28:15 So as for them, after receiving the silver, they did as they were instructed, and this story was made famous [commonly reportedKJV] among the Jews up to the present day.
· I find it curious the way Matthew says that this sayingKJV/ this story was circulated particularly among the Jews. I suspect that the soldiers dutifully gave the priest’s version of the story when Jews asked them about it, but it was a different story when the soldiers were among their Roman buddies, and perhaps that’s how word got around to Matthew for him to put it into his gospel – although we can’t rule out the possibility that God supernaturally revealed this information to Matthew without a human informant.

### What is asked
a. In the commentary, what did they receive before doing as they were instructed?
b. Reproduce the part of the commentary that opens with the words containing "28:15 So as" and closes with "the present day.".
Base your answers on the commentary alone.

### Provided material
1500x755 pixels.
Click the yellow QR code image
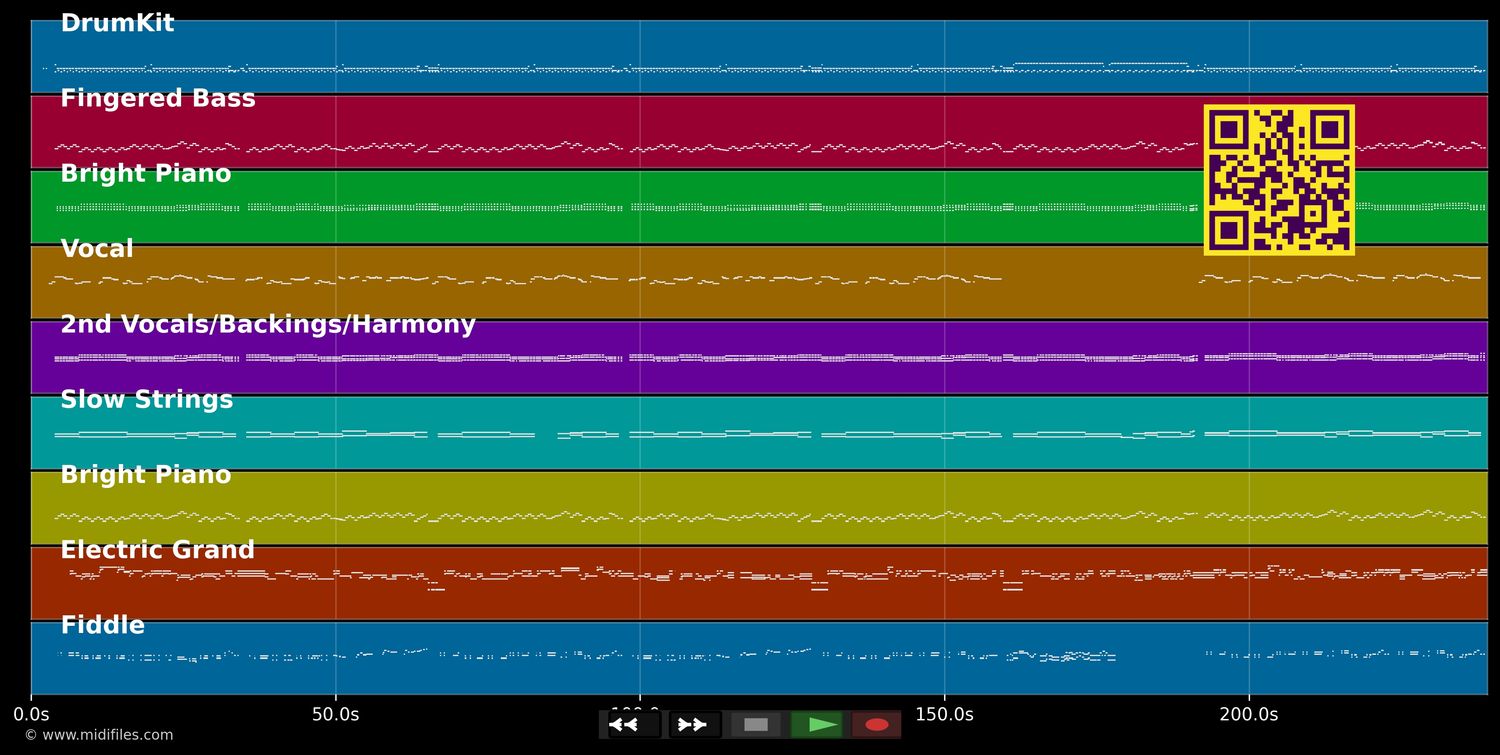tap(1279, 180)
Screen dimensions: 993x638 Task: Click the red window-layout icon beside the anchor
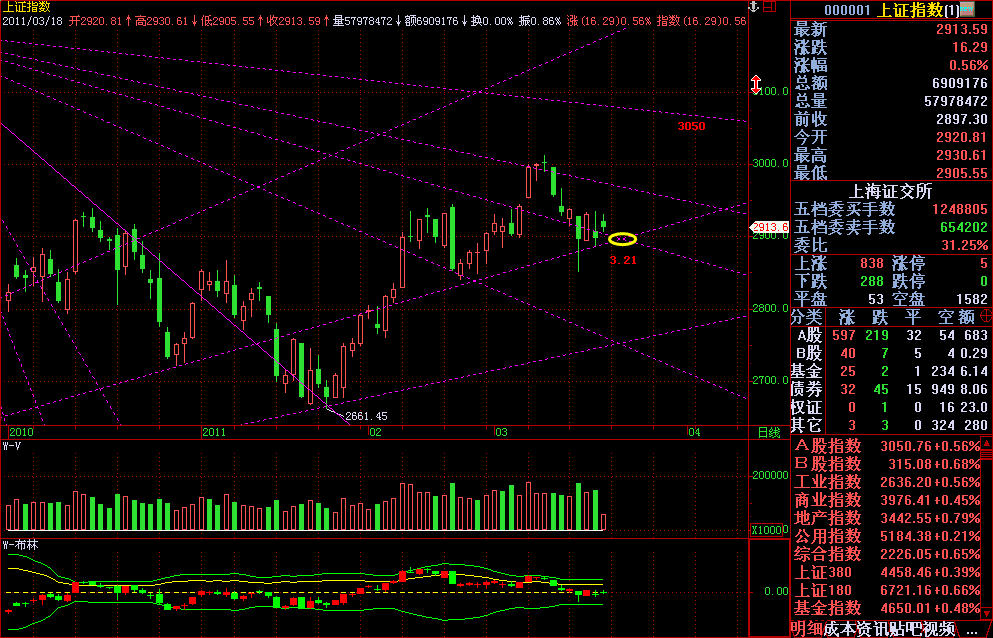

### Full solutions
a. They received the silver.

b.
28:15 So as for them, after receiving the silver, they did as they were instructed, and this story was made famous [commonly reportedKJV] among the Jews up to the present day.